━━ EXTRACT PROVIDED ━━

Day 23 – Sports Therapy and Rehabilitation Clinic
Duration: 5 hours Cumulative hours: 183.45
Preparation before clinic
Patient 1
My first patient was scheduled for a triage appointment via telephone. She contacted the clinic because she has been experiencing pain and inflammation in and around her knee. She had total knee replacement (TKR) surgery approximately 7 months ago, however she was not happy that she was continuing to experience pain and inflammation so long after her operation.
I did a little bit of research regarding TKR surgery (“Total Knee Replacement Surgery, Full Knee Operation, Repair,” 2021). As with all types of surgery, the length of recovery depends upon the individual. Most quote recovery times are average and not specific. I also read that it is not unusual for patients to have swelling 7 months after surgery and in some cases 1-2 years after a TKR.
Patient 2
My second patient has been coming to the clinic on a weekly basis for cervical mechanical traction treatment. I re-read her clinic notes and history to ensure that I was clear in my mind regarding the settings for the patient’s cervical mechanical traction treatment.
Patient 3
I last saw my third patient before Easter, where I treated her for LBP. She had been recovering well from the LBP which was thought to be caused by a lumbar discogenic bulge at L4/L5 of the lumbar spine. At that time was had treated her with repeated movements in prone lumbar extension with a hip shift first to the right and then to the left to establish which was more comfortable. The patient reported the repeated lumbar extensions were less painful on the right side of the lower back. There was also an improvement in the PSLR after the treatment because patient was able to raise the left leg a further 10 degrees before experiencing symptom. Unfortunately however, the patient was experiencing LBP again due to prolonged sitting in flexion whilst study for her exams and completing her assignments.

━━━

- EXERCISE DESCRIPTION -
Please carry on the Day 23 clinic diary above, starting right after its final sentence.

━━ STUDY MATERIAL ━━

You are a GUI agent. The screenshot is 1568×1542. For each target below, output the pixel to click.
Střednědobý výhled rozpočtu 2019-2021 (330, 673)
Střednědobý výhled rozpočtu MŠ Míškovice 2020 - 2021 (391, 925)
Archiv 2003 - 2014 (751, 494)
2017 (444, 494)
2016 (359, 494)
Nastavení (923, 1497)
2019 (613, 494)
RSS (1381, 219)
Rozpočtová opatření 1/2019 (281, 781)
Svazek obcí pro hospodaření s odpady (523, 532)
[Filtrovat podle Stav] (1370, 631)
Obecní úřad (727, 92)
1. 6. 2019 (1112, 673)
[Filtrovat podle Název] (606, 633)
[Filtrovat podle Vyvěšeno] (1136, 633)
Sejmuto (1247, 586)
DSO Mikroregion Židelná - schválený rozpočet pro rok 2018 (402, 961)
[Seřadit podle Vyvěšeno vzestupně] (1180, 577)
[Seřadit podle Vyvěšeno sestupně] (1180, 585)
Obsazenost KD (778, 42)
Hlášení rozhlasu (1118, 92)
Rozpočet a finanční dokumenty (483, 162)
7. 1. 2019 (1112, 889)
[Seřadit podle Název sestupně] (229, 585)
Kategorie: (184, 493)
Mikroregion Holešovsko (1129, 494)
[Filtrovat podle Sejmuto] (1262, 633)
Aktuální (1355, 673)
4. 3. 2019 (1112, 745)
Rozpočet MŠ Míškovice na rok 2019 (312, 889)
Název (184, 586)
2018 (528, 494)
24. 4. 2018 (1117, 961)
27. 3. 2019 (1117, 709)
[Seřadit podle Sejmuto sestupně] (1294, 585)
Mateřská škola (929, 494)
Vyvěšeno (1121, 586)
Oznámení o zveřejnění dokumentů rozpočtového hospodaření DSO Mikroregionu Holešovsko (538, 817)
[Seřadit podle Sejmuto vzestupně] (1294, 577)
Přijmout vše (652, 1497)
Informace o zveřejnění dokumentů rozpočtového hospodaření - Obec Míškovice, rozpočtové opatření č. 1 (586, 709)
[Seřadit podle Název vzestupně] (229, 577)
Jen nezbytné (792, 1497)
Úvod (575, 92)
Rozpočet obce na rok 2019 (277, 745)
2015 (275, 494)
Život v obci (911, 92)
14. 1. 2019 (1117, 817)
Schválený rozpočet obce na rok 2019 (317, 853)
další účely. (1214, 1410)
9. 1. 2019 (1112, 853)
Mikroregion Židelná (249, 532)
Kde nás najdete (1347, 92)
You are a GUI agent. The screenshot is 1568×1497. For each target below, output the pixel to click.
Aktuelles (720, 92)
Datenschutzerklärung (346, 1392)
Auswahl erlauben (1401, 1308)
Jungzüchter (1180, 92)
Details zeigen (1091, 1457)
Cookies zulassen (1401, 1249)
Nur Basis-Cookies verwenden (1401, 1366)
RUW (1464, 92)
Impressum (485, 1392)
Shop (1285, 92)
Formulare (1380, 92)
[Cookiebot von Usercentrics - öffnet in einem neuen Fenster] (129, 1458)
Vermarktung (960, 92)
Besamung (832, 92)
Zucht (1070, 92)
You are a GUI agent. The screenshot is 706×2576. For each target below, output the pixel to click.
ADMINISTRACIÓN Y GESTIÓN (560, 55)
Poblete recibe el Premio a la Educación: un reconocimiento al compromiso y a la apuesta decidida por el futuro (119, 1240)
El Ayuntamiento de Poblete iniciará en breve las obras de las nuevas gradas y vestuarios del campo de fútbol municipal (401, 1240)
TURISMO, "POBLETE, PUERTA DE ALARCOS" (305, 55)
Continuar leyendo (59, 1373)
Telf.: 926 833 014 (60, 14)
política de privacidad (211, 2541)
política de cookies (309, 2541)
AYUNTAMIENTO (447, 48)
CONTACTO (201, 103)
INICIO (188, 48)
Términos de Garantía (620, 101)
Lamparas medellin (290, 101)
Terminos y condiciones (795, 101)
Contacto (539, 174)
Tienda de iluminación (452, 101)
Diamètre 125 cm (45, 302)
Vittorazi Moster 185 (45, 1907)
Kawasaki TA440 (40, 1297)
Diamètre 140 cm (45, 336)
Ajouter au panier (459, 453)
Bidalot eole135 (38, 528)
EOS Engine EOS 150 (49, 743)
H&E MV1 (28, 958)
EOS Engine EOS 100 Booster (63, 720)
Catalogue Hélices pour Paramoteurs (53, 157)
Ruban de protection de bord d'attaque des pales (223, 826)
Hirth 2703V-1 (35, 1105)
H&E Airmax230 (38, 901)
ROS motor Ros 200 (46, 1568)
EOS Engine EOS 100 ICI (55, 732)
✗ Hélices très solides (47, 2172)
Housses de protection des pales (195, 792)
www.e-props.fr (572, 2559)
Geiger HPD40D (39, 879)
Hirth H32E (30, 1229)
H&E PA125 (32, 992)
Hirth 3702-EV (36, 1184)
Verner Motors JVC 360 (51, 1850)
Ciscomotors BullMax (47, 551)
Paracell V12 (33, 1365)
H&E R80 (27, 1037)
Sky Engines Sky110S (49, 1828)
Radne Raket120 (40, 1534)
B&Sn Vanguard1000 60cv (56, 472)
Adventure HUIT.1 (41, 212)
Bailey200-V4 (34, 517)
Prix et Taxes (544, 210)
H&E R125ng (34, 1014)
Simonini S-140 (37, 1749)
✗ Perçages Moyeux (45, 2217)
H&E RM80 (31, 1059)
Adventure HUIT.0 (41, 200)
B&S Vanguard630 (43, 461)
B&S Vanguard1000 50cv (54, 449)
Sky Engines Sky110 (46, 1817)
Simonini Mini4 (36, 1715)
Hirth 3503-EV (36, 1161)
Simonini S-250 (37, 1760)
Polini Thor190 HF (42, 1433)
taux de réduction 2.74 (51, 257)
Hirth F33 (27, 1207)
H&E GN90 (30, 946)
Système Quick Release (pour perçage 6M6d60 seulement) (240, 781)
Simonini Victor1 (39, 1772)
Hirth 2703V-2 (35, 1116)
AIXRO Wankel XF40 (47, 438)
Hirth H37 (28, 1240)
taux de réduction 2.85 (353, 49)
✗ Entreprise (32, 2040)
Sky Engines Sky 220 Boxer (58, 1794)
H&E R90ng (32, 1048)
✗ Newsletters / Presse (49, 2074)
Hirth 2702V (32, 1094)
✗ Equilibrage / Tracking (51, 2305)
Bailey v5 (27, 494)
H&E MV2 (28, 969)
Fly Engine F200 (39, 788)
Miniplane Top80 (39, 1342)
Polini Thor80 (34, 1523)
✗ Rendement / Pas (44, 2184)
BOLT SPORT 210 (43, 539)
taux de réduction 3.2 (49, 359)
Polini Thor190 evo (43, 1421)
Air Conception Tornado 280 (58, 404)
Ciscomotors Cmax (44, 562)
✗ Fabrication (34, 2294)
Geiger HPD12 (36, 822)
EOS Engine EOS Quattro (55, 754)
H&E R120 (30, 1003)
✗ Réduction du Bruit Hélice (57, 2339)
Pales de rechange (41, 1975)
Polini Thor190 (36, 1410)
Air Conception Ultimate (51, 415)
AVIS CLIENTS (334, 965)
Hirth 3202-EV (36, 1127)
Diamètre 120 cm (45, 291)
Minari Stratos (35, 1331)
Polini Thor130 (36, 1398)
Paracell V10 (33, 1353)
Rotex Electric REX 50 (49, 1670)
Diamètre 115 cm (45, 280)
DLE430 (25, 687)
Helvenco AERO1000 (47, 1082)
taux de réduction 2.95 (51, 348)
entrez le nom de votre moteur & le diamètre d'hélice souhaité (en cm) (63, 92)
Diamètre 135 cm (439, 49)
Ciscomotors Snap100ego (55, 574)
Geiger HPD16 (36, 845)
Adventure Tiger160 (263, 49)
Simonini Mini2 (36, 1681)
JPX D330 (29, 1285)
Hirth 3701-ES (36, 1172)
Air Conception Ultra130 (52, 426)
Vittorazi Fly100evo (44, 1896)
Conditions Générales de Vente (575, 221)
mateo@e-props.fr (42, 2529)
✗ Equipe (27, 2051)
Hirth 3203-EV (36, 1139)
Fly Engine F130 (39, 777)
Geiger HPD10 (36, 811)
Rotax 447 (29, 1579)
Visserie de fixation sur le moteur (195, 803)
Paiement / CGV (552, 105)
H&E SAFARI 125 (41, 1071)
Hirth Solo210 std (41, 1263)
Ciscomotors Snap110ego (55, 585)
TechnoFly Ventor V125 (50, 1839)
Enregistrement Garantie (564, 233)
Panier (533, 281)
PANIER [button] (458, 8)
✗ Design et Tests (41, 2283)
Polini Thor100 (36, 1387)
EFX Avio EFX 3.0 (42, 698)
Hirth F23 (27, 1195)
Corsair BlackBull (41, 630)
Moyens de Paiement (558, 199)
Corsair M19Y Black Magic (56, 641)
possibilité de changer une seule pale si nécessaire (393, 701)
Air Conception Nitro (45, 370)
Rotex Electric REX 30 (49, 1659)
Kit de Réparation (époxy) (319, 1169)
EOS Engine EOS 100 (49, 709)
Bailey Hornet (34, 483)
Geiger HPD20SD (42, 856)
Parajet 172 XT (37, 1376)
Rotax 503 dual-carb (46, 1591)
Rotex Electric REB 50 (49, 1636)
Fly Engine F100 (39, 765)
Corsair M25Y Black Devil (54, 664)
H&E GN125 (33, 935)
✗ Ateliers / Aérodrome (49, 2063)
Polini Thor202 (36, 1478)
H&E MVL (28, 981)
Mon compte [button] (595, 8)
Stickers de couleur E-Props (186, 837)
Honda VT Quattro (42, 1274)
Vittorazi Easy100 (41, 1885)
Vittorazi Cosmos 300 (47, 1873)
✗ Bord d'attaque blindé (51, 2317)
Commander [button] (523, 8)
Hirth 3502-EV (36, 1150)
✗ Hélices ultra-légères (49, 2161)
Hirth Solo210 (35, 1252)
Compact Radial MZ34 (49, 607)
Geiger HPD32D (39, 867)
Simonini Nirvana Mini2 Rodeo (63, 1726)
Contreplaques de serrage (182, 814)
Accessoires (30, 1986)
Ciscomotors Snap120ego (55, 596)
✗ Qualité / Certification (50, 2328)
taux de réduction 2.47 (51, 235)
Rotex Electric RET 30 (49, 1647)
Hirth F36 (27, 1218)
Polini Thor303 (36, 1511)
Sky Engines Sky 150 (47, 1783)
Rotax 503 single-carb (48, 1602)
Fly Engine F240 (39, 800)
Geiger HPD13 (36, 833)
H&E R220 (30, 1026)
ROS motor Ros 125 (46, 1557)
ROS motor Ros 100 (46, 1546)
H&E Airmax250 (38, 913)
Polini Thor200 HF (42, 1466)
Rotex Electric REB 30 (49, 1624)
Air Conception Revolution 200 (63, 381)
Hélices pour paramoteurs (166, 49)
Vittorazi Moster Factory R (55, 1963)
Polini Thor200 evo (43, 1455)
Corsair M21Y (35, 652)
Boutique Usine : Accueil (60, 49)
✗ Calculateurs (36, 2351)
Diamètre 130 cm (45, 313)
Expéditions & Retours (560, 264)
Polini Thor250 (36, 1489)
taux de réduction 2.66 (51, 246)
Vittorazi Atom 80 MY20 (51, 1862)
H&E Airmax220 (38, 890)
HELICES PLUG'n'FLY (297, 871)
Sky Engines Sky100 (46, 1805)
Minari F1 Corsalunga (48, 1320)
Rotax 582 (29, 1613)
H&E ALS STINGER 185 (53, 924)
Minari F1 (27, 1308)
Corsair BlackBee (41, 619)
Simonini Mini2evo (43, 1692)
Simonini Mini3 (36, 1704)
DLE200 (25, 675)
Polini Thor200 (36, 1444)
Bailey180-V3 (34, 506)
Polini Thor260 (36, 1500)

━━━

- WRITTEN RESPONSE -
In preparation for her appointment I reviewed her notes to familiarise myself with her case.
Friday clinic 21.05.21
Patient 1
The patient provided a brief history concerning her TKR surgery. The patient had TKR seven months ago on her left knee. This is the second time that she had had TKR surgery on her left knee. The first surgery was approximately 5 years ago, however she was in excruciating pain for 5 years and the surgery was repeated. The patient did not experience the same level of pain after the second surgery. When she is having a bad day the patient describes her pain as low-level despite reporting it as 5-6/10 NPRS and is unable to do activity. She elevates the leg and ices it for 30 minutes! This usually happens if she does too much activity.
The patient does rehabilitation exercises most days. Rehab includes ROM for flexibility of the knee – can extend the knee but does not achieve full knee extension. The patient also reported that she was able to perform a prone hamstring curl on the bed but does not achieve full EOR. She does full squats with pulses but this appears to aggravate the knee. The knee hurts and the following day and the patient is unable to perform them daily. In her own words the patient confirmed I probably do too much’. She also described the thigh muscles as being really tight and painful and asked whether it would be possible to have soft tissue massage (STM). Sometimes the patient also experiences pain in the back of the knee when she rolls over in bed. The patient has also had a TKR in the right knee and rehabilitation and recovery was successful. The patient was quite active participating in online Pilates classes three day per week and she walks, on average, 10,000 steps each day.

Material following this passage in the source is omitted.